GOODNESS IN EVERYDAY BEAUTY
But of course, clear and weighty moral lessons like murder and genocide are not the stuff of everyday aesthetics. So what, then, constitutes goodness in more typical experiences of beauty, like architecture?
Most directly we look for the good when there is a specific purpose behind the object in question. For example, a sleek bicycle with square wheels is hardly worth praising. Consequently, there is much thought in product design and architecture that the function of something should be expressed in its form so that the goodness of its use is apparent.
But the definition of goodness becomes more difficult to pin down when there is no clear purpose in mind. For instance, what function is the decoration on a Christmas tree other than to be delightful? And if you somehow bizarrely gave it one, it’s quite possible that the tree would cease to be appealing. As Immanuel Kant observed, the act of contemplation that beauty inspires seems to require the absence of purpose, even when there exists an obvious practical one, as with a wedding gown.
Perhaps the answer to this riddle lies within what Immanuel Kant described as “purposeless purposiveness,” a cryptic phrase only sounding like jargon because of the genuine mysteriousness behind the concept. The architect Christopher Alexander explored the phenomenon with great insight, observing that beauty emerges from the relationship of an object’s whole to its parts, which feeds the perception of an underlying, but unstated purpose.
This is similar to the observation that in music one note appears to necessarily follow the other in the creation of melody. Otherwise we perceive only noise. As Christopher Alexander noted in the case of architecture, this effect seems to occur with the presence of certain properties, including fractal scales, local symmetries, rhythm, and interlocking parts, among others.
In as much as an object creates this result without malevolent intent, it seems to me that it fulfills a necessary and good purpose, though unlike the kind of goodness we usually measure in terms of usefulness or moral standards. Beauty of this kind is what provides us with an enriching environment, one that seems ordered and meaningful, instead of chaotic and arbitrary, allowing us to feel at home in the world.
Perhaps viewing beauty in this way can help us take pleasure in all the subtle goodness that surrounds us, even as we struggle with life’s imperfect reality. At the same time, we would be wise to recognize the vulnerability of beauty’s highest plane so that we keep it unsullied by our darker inclinations. Of course, it is one of humanity’s greatest failings that there ever came to be an evil swastika, but maybe hope lies in knowing that there remains beauty and goodness beyond it.
This is based on a similar example given by Dr. Mikolaj Slawkowski-Rode in his lecture at the In Pursuit of Beauty academic conference, September 2023.

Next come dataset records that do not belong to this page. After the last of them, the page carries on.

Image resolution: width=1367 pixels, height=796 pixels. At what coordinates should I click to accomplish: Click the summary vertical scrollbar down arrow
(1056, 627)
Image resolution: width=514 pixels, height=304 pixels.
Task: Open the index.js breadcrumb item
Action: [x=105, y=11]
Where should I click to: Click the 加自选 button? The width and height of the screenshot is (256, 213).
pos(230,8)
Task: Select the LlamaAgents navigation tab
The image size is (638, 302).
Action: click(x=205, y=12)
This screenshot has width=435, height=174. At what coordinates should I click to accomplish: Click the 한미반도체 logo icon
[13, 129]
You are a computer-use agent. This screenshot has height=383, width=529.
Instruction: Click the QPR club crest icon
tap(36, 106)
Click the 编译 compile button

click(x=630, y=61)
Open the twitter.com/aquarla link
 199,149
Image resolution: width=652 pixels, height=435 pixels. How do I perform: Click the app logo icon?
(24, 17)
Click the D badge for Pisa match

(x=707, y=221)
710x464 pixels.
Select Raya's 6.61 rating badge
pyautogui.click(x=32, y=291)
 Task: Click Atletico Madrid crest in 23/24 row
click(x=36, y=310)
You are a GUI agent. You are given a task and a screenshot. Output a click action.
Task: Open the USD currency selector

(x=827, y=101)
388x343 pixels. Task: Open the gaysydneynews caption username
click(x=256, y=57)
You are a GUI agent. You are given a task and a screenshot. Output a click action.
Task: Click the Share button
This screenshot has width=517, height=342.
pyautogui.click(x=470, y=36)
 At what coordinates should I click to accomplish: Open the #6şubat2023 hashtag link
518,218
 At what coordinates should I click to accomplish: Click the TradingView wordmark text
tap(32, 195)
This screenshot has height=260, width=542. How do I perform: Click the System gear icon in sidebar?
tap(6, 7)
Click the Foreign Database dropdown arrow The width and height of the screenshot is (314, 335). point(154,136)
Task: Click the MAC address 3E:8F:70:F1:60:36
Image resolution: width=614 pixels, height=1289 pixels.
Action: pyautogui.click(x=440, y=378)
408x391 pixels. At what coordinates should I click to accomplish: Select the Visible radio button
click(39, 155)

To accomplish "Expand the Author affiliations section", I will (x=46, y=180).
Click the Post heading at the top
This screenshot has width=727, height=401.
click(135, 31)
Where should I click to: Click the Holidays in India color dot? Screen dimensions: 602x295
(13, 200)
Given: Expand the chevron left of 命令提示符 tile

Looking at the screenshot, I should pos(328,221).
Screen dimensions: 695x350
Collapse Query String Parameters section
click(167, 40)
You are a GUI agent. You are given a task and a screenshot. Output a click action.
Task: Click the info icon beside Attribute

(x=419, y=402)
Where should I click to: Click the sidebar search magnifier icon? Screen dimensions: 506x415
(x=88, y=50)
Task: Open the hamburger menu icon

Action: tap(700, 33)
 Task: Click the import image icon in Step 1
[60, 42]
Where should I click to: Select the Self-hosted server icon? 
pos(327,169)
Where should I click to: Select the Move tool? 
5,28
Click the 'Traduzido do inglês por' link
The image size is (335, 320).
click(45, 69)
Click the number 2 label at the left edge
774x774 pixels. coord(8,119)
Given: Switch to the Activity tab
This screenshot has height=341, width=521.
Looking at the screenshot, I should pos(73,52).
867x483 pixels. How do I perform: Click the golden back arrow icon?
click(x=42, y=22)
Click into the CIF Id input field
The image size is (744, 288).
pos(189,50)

This concept is borrowed from a similar line of thinking regarding music put forward by John McWhorter in his NY Times essay “Follow this Music to Joy”.
Interestingly, the Nazis didn’t actually use the term swastika, which comes from the Sanskrit language through the Dharmic religions. Instead they said “hooked cross” (“hakenkreuz“). Perhaps English translators were eager to obfuscate the Christian connection.